Afghanistan faces humanitarian, economic crisis as U.S. troops leave
The United States completed its military withdrawal from Afghanistan on Monday as the last plane carrying troops flew out of Kabul airport. While the U.S. is still evacuating Afghan allies and civilians, the departure of its last contingent of service members marks an end to the 20 year military presence that is officially being recognized as the longest war in U.S. history.
The U.S. spent its last day of withdrawal mourning the service members that were killed in a suicide bombing at Kabul airport by IS-K, the Islamic State group's Afghan affiliate. The U.S. had counter attacked IS-K forces with a drone strike in Kabul, but the strike reportedly killed 10 Afghan civilians, including six children.
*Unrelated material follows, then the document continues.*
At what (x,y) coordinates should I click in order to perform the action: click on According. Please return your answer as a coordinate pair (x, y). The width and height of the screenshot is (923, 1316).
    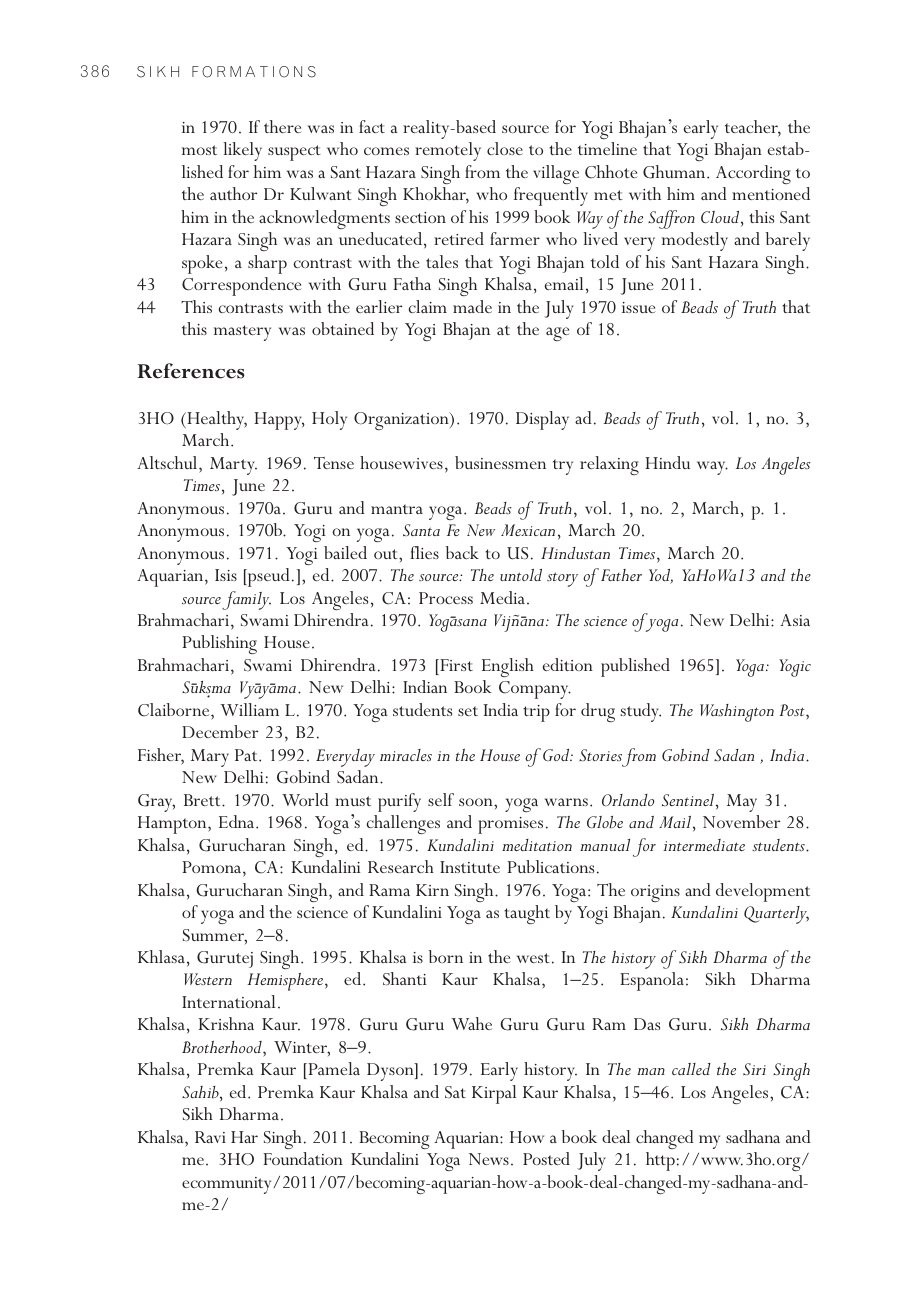
    Looking at the image, I should click on (753, 174).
The strike and the civilian casualties are currently under investigation.
With U.S. forces officially withdrawn from the nation, the Taliban, which took control of Afghanistan on August 15th, declared Afghanistan "fully independent". With thousands of Afghan civilians displaced or on the run from Taliban rule, the country now faces a humanitarian crisis as well as a turbulent economy. Families crowded into refugee camps and lined up to receive food and other resources donated by humanitarian aid groups.
Banks reopened in Afghanistan with restrictions placed on the amount of cash that could be withdrawn as thousands of Afghan civilians were lining up outside the bank to withdraw their money amid an uncertain future for the country.